Importantly, significant reduction in MHC diversity may not only affect resistance to pathogens but has also been shown to result in an increased risk of extinction due to inbreeding depression31. Moreover, reduced MHC polymorphism has been suggested to have contributed to the emergence of a clonally transmissible cancer, Devil Facial Tumour Disease (DFTD) in the world’s largest living marsupial carnivore: the Tasmanian devil (Sarcophilus harrisii)32. DFTD was first reported in north-eastern Tasmania in 1996 but since then has caused severe reductions in devil numbers (>70%) questioning the long-term survival of this iconic species33,34. This devastating disease is spread among devils via biting during social interactions35. The devil’s immune system is unable to mount an effective immune response to the tumour as DFTD cells are able to avoid immune recognition by down-regulating MHC expression36,37. Metabolic failure, tumour related cachexia and metastases result in devil death within 6 to 9 months of the emergence of the first lesions38. In order to ensure that the Tasmanian devil will not face extinction a large scale captive breeding program commenced in 200539, but overall breeding success is still not optimal40,41. In the present study we therefore explore how traits such as devil age and MHC polymorphism affected reproductive success in the captive devil population.

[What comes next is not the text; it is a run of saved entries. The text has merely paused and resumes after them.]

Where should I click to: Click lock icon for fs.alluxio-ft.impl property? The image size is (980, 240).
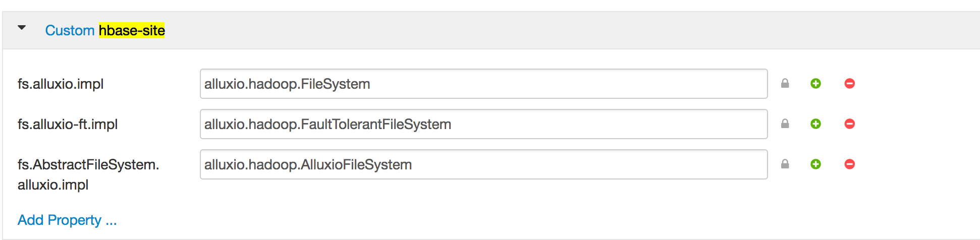tap(785, 124)
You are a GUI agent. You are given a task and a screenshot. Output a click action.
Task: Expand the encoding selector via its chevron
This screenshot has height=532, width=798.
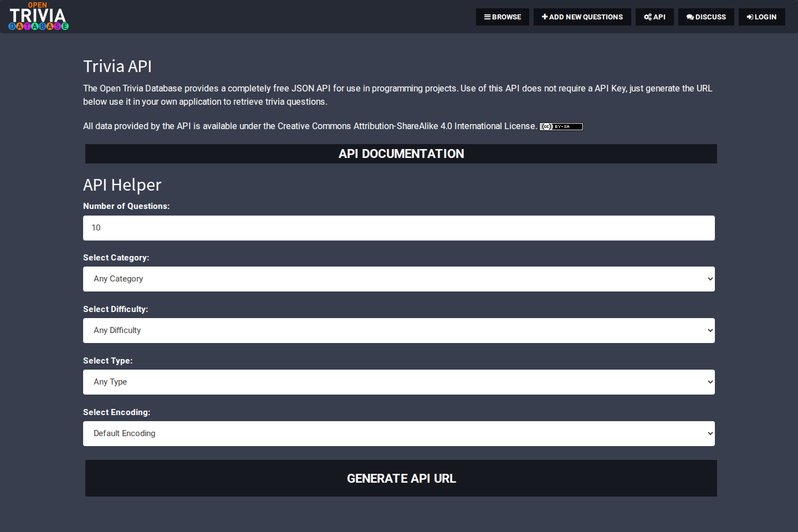pos(710,433)
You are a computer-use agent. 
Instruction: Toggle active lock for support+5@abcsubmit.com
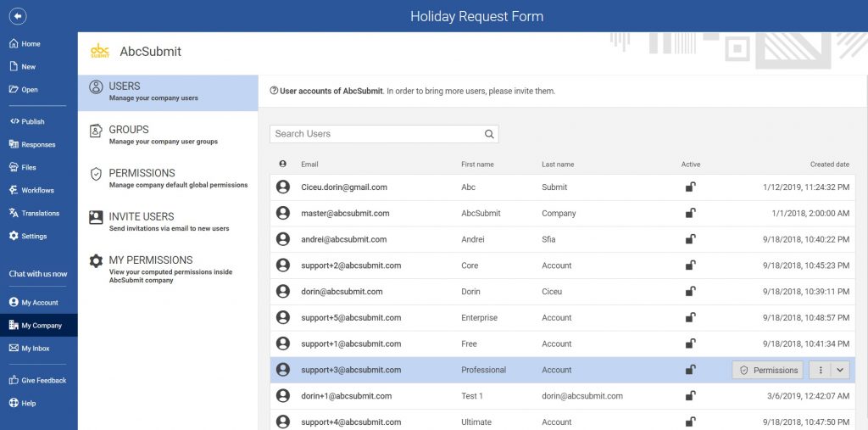coord(691,318)
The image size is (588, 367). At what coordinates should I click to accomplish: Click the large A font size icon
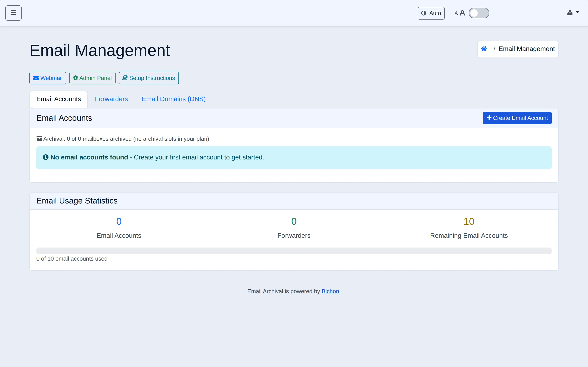tap(462, 13)
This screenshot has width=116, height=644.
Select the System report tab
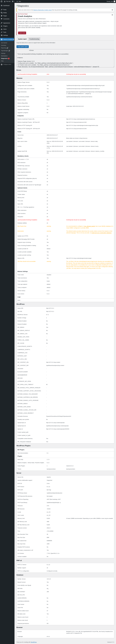(22, 39)
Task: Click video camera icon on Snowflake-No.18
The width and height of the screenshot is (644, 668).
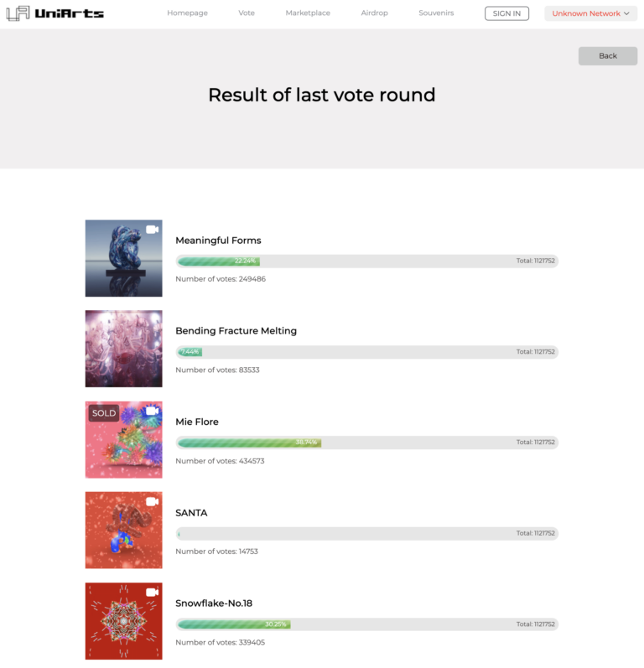Action: point(152,593)
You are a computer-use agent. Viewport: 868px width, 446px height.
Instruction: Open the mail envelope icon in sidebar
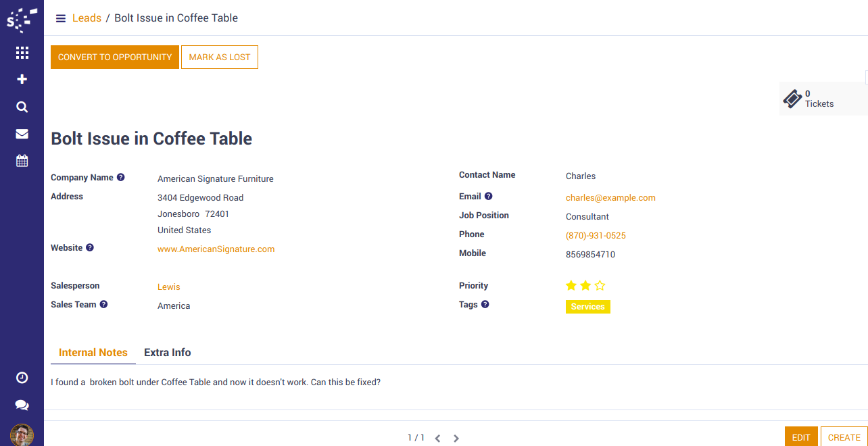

Of a total of 65 captive devil pair combinations, 35 produced offspring whereas the remaining 30 pair combinations did not produce any offspring (see Table 1 for a detailed description of the pair combinations). The genetic diversity analyses did not reveal any allele dropouts or null alleles. The full logistic mixed model revealed that male age, identification number, number of female heterozygous loci, number of male heterozygous loci and number of similar alleles did not affect devil reproductive success (P > 0.20), and those predictors were therefore backwards-eliminated. The final model revealed that younger females had a higher probability of being successful than older females as indicated by a negative regression parameter estimate for female age = −0.1068 ± 0.04, SE, p = 0.012 (Table 2). In fact, the final analysis predicted a decrease in the chance of producing offspring from 0.68 (0.82–0.51, 95% confidence interval) for females at the age of 24 months to 0.19 (0.5–0.05) for females older than 60 months (Fig. 1). As mentioned above, male age did not affect reproductive success. Interestingly, in successful pairs we observed a higher difference in total number of heterozygous loci, i.e. when one devil had a high total number of heterozygous loci, its partner had a low number, as evident by a positive regression parameter estimate (0.8202 ± 0.3329, p = 0.0165). Thus, pairs with opposing total numbers of heterozygous loci were found to have a higher probability of being successful reproducers than pairs with similar numbers (Fig. 2).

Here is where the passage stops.